Eu sei que não fomos nós as responsáveis pela morte do marido dela, mas a impressão que ficou é que nós destruímos com o mundo dela, nós que tornamos a morte dele real para ela. Imagino que mesmo que me esqueça dos nomes e rostos deles, a sensação de hoje nunca poderá ser esquecida. Lembro que em outro momento, nesse mesmo hospital, também acompanhei um casal que lidava com uma morte, daquela vez foi uma perda gestacional, em primeiro trimestre. A diferença é que a perda do filho realmente foi inevitável, apesar de toda a tristeza e dor, ali realmente não havia nada a ser feito pelo filho. Esse marido, que hoje faleceu, ao menos deveria ter tido o direito de poder ficar em casa, cumprimento com o distanciamento social de forma adequada, segura e digna. Há sim mortes inevitáveis durante a pandemia, mas como saber qual o caso dele, uma vez que perdemos o parâmetro entre o que deveria ser feito para proteger as pessoas e o que realmente vem sendo feito.

Os pensamentos são muitos, mas não há o que consiga escrever. Fica a dor, a tristeza, a impotência, a limitação, a empatia...ficam na memória os sons do choro, as imagens dos olhos, a sensação daquele abraço. Descansar e dormir foi difícil. Imagina para ela...como será dormir sem ele?

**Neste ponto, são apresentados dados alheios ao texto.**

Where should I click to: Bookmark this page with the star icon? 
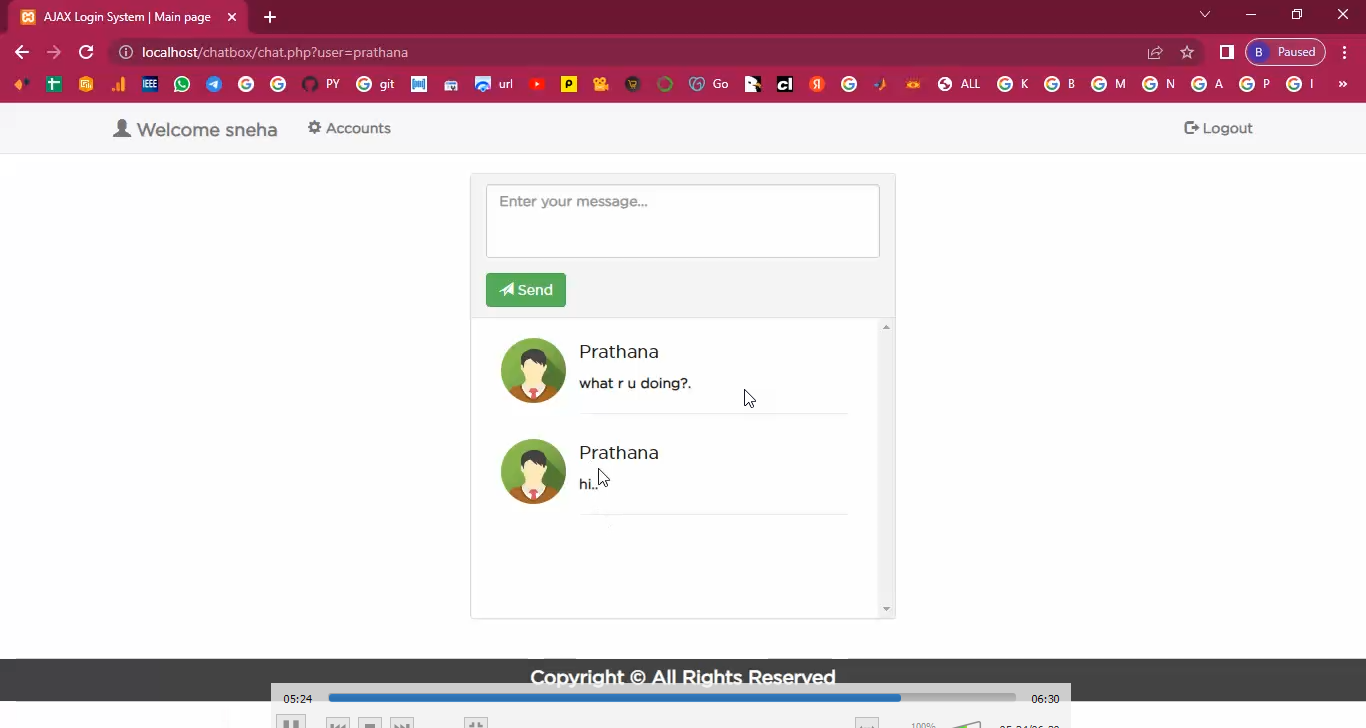(1187, 52)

Nada podemos fazer no momento, a não ser dar tempo ao tempo. Para todos, para ela, para as famílias, para os profissionais, para a pandemia. Torcendo que mais vidas sejam poupadas e menos viúvas precisem reaprender a dormir. Para que menos profissionais façam parte do “seleto” grupo que já comunicou uma morte pela Covid. No Brasil, já foram mais de 100 mil desses comunicados. Contamos as vidas perdidas, mas diria ser impossível calcular quantas vidas precisaram ser readequadas por causa das vidas perdidas. São incontáveis perdas. Incontáveis.